Each of the 3 support rails in the IPM Pallet required a dado cut allowing the easy insertion/removal of a sticky board.  The two outer rails have 1 dado each, with the slot facing inwards, the middle rail has one dado cut on each side allowing sticky boards to be inserted easily under each hive on the IPM Pallet.  Once the dado slots were made, each rail goes into its respective place in the frame.  The center rail has a guide slot to allow one person to assemble the IPM Pallet and not worry about center rail alignment or it falling over during nail-up.

Once the rails are in place, cross members are added with side boards.  These cross members are standard 1×4 pressure treated boards.  Nail each of these boards in place where appropriate to secure the rails and cross members.  We added side boards (ripped 1×4 in half) to eliminate the space created by the cross members and adds a stapling area for the screen.  We nailed 3 pieces of 1×4 on the bottom side of the pallet after removing it from the jig.

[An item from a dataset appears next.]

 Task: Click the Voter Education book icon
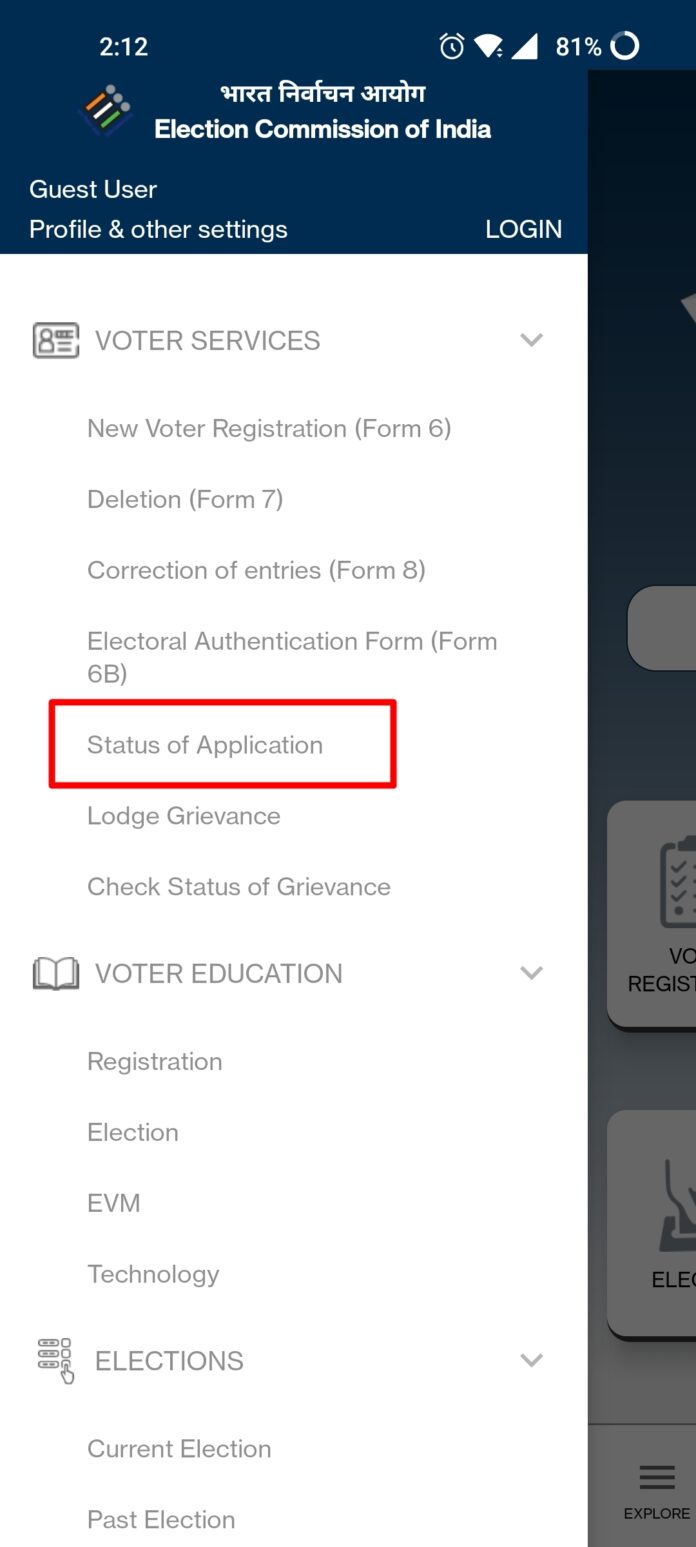[x=55, y=972]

We used 36 inch wide hardware cloth (1/8 x 1/8) purchased from cut right down the middle thereby eliminating any waste.  The individual pieces were the perfect size for each section of the IPM Pallet.  We stapled (pneumatic staple gun) the hardware cloth squarely across the side and cross members side to side, using 1/4 inch staples.  All those tools collected over the years (and my wife thought I was a “hoarder of tools”) sure have come in handy.

The hive sits on top runners which also add extra hold-down for the screen, the middle runner has pallet “w” brackets purchased from screwed into it at appropriate distances to hold the hives from shifting side to side.  All of these runners are 1/2 inch thick to provide appropriate “bee space”.  We went a little above the 3/8 inch normally considered appropriate bee space for stability.  We have a planer that allowed us to use the same 1×4 pressure treated boards, ripped in half for the two sides; ripped 2 1/4 inches for the center piece, and the waste strip used to cut the four pieces required to support the back end of each hive.

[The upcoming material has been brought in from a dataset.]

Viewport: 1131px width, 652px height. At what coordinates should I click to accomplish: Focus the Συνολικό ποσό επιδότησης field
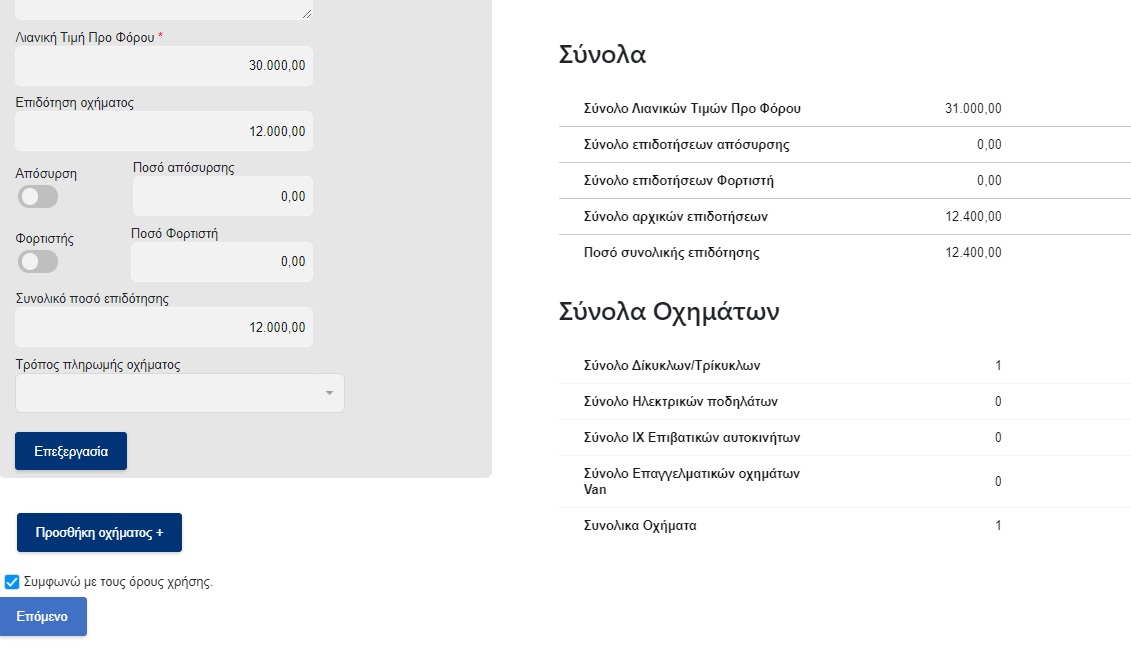point(164,327)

Making the IPM Pallet build go a lot faster required all of the pieces to be pre-cut and planed (where appropriate).  Using the jig was critical to our success by keeping the IPM Pallet square and our pre-cut pieces fitting perfectly.  We have built 25 of these IPM Pallets so far and will use them for the 100 hive expansion in 2013.  If you would like a measured drawing to build an IPM Pallet send us an email via the “contact us” section of the website.

Next up, building more brood boxes, supers, and frames.  Seems early for a 2013 expansion but with one guy doing the work it takes a while.